Hi, Jason. Starting with the vocal is one method that’s probably guaranteed to work. I will say that a talented, experienced professional who’s musical and has ears — who knows the sound level that their system can produce — knows their mixing board well — could start with the drums and in advance have a good idea of the headroom they need and the proportion that a drumset should be at anticipating the mix. When I mix a rock group in the studio I can start with the rhythm section and eventually add the vocal without an issue and be in the ballpark. Because I have a calibrated monitor gain and I know in advance where I should set it to produce a given SPL in the room for rock mixing. I set the monitor gain in advance and just using my ears (without having to look at the meter I can get the drumset, the bass and percussion “in the ballpark” by how loud they sound. By the time the vocal is in the mix all I need isjust little tweaks, not big ones.
What I’m saying is the Katz method of calibrated monitor gain works well in the studio. Unfortunately, with venues having very different characteristics, I don’t think the reinforcement engineer can use the calibrated monitor gain concept.

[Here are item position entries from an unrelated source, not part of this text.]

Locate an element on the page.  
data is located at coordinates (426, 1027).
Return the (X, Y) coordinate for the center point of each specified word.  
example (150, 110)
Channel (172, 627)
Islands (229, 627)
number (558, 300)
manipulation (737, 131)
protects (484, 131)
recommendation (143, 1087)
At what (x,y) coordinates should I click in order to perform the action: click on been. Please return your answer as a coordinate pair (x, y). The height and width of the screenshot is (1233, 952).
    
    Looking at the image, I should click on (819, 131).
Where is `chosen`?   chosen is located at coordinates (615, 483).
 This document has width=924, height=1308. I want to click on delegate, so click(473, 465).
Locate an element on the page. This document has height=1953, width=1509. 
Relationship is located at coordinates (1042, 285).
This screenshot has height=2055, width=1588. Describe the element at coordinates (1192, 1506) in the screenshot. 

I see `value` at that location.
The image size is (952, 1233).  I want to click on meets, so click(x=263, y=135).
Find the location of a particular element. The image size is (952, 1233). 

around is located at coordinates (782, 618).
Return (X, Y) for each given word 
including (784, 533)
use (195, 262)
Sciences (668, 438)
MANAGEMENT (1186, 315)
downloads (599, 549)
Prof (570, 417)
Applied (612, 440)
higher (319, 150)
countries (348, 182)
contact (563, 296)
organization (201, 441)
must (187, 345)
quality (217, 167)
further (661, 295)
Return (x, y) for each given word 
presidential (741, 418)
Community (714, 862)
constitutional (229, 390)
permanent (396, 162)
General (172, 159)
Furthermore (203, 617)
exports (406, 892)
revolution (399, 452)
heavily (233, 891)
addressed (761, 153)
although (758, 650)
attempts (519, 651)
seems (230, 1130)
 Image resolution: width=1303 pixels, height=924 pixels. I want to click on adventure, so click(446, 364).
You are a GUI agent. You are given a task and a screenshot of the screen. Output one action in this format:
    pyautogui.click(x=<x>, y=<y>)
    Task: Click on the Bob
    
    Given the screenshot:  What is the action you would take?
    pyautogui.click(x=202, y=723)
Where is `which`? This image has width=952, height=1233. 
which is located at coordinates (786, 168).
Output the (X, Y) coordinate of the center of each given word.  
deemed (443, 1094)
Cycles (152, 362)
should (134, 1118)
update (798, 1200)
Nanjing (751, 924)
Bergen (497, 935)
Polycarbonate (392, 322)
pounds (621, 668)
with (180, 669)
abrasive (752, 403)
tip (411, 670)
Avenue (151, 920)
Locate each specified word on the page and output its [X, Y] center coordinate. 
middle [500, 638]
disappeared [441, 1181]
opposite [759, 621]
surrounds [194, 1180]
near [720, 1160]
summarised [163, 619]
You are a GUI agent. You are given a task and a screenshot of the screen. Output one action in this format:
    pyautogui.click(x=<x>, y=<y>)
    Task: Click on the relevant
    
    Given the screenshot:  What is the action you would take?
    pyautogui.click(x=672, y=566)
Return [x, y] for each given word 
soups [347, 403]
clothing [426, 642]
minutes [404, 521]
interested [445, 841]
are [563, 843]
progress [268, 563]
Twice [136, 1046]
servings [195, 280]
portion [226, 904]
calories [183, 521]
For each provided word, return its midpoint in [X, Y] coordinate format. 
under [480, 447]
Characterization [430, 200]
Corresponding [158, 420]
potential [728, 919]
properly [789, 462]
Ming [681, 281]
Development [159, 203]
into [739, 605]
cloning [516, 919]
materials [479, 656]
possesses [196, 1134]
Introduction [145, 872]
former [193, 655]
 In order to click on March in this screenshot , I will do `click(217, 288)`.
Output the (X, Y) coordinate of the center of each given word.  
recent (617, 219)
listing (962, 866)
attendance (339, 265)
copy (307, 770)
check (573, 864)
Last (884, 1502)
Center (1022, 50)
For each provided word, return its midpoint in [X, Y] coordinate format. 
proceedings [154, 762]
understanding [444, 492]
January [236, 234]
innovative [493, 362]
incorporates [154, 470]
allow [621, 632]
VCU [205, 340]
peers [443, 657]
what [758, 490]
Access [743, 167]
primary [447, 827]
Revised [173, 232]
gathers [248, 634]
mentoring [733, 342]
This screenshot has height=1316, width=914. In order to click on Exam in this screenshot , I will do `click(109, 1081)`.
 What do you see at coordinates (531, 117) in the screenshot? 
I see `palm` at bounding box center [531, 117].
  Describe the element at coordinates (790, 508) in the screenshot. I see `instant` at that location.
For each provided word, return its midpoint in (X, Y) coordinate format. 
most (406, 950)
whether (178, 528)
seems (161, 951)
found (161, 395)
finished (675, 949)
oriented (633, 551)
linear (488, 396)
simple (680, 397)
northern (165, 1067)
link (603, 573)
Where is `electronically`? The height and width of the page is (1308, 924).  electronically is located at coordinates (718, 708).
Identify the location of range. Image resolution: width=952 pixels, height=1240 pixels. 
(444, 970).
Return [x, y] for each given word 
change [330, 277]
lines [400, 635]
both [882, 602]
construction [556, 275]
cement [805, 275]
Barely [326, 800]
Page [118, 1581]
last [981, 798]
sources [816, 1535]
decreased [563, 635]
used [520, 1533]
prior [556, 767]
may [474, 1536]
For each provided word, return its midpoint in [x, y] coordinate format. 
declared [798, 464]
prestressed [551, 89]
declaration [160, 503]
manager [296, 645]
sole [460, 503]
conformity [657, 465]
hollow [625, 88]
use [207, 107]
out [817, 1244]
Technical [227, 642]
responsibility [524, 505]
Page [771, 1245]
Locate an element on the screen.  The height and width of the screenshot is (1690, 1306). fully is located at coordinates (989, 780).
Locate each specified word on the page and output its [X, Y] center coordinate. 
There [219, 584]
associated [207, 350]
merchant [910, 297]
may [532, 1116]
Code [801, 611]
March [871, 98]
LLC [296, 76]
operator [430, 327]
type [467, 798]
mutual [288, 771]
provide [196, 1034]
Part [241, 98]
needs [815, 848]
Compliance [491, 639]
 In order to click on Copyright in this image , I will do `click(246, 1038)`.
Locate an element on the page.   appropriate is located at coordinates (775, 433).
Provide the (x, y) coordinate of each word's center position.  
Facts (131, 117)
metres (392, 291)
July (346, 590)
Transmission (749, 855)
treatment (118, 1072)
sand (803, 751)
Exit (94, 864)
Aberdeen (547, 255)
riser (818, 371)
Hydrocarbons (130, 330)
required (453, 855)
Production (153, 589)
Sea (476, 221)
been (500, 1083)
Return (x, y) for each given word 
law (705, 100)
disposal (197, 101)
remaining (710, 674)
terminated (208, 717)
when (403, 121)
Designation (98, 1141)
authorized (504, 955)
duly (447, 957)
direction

But calibration will help, and I know it: if they set up their gain structure so their digital boards are well below overload to produce a given SPL. For example, -20 dBFS pink noise yields 85 or even 90 dB SPL, and the board and chain will never overload. Then they can start with the drums and using their ears get them to a comfortable, not too loud level, which will leave plenty of gain room in the chain to add other instruments. Once the vocal has come in, they can concentrate on fine tuning the nits of the balance, not doing what Jason described as “oh my god, the vocal is buried.”